We read a paper about disability-adjusted life years (DALY) which is a measurement of burden of disease in a region, and that inspired us to relate this to the severeness of COVID-19 in each region of the United States and build models to predict that.
What it does
To create a predictive pandemic model to risk stratify populations and generate actionable dashboards to guide resource allocation and planning.
How we built it
We leveraged the following data; Updated COVID19 County-level Cases and Deaths, Population Demographics (Size, Age Stratification, Ethnic Makeup, Density), Disease Burden (Disease Adjusted Life Year Scores, Medicare Data) We investigated population trends reported in the news regarding COVID 19. Also, We applied various statistical and machine learning approaches to publicly available data, including Multivariate Regressions, Random Forest, Lasso Regressions, Neural Nets. We deliberated on the possible use cases for these efforts, Disease Knowledge, Risk Stratification, Resource Allocation, Pandemic Tracking and so on.
Challenges we ran into
The data has a lot of mistakes, nulls and formatting errors that we have to clean before the computer can use it. We also need to meet online every few days in order to make sure we are making progress.

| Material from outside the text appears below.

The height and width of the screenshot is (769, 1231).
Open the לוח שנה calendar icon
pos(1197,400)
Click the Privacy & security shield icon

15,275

Accomplishments that we're proud of
We accomplished the project in an extremely short time with 6 team members. The coordination of our team is fantastic because we are all passionate about this hackathon.
What we learned
We showed the statistically strong effects of public disease burden data from Medicare and Disease Adjusted Life Year Scores on COVID 19 cases, deaths and hospitalizations. We also created map data to point out the most vulnerable regions of the United States for the virus.
What's next for Daly Tally
To create a modular platform for pandemic tracking, planning and resource allocation by leveraging our data and models. We plan on creating county level compartmentalized simulations that use our data approach to create visualizations of population interactions, population risk composition, and pandemic growth metrics.